Second, you can work to reframe your thoughts so that they are more realistic and hopeful. See the article Changing Self-Talk.

Third, since a considerable number of CFS and fibromyalgia patients suffer from clinical depression, you may be helped by professional guidance and medications.


Working through loss often takes several years. The end point is acceptance, the recognition that life has changed, perhaps permanently and certainly for an extended period of time. Acceptance involves letting go of your past life and also of the future as you had envisioned it.

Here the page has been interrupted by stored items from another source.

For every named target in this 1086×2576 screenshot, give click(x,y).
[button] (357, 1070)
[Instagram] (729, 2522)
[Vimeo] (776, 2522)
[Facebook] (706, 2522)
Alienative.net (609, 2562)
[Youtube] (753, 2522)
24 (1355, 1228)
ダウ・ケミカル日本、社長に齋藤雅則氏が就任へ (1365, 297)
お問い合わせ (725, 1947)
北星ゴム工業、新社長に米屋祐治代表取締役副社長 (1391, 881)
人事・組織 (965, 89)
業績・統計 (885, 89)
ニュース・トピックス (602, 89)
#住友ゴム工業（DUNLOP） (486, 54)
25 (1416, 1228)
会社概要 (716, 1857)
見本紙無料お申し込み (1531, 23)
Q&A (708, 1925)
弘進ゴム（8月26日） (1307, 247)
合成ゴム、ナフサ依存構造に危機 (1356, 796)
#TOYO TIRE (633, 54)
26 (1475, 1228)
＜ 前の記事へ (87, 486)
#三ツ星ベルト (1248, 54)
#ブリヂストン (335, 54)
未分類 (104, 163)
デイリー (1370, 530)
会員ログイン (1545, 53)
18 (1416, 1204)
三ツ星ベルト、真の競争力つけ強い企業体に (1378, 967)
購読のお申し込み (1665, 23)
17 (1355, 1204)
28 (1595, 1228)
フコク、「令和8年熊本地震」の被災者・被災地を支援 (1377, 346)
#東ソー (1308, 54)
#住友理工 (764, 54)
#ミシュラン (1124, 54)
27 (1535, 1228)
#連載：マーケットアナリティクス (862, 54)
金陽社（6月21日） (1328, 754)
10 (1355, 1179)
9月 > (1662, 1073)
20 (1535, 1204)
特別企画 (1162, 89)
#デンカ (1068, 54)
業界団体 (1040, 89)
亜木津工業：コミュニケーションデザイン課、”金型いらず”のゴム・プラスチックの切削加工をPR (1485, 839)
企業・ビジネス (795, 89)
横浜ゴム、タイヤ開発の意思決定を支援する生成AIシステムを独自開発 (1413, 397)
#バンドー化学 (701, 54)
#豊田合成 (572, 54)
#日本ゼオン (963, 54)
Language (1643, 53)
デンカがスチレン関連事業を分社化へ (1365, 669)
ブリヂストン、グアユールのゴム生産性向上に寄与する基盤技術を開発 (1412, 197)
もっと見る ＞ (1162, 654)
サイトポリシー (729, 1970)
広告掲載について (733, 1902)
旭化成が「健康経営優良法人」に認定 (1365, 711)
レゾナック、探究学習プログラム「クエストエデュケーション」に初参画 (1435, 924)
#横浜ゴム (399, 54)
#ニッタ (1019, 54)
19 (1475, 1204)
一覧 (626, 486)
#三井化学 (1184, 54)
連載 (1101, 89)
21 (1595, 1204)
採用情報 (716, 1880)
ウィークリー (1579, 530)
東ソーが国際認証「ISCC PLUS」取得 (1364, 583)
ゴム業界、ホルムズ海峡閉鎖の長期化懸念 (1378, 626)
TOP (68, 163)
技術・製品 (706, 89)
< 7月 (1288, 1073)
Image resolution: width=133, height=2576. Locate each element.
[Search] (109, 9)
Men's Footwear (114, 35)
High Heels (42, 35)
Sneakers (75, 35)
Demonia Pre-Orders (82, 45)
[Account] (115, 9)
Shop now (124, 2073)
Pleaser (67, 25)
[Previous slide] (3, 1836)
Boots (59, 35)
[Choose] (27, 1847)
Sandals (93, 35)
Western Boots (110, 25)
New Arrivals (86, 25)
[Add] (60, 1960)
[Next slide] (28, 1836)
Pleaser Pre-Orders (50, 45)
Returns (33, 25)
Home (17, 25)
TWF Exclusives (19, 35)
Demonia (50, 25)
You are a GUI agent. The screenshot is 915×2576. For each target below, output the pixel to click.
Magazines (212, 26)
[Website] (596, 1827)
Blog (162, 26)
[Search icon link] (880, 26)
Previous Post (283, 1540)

Acceptance also includes a realization of the need to live differently than before and a willingness to build a new life. This attitude was summarized by Dean Anderson, a person with CFS, who says in an article in the Success Stories section of this website that a certain kind of acceptance was the key to his improvement and eventual recovery.

He described it not as resignation, but rather "an acceptance of the reality of the illness and of the need to lead a different kind of life, perhaps for the rest of my life." To him, acceptance also meant finding ways "to be productive and [to] find fulfillment under unfamiliar and difficult circumstances."

Fibromyalgia patient Joan Buchman outlined a similar process of change in her article How I Created a Good Life with Fibromyalgia, also posted on this site. She wrote that while she did not choose to have fibromyalgia, she did have a choice about how to live with it. She reduced her symptoms through making lifestyle changes and developed a fulfilling life by "focusing on my many blessings."

Dean and Joan both came to an acceptance of the reality of their illness and the need to lead a different kind of life. They found the key to improvement in the combination of accepting the illness and disciplining themselves to live in hope within the limits imposed by CFS or FM.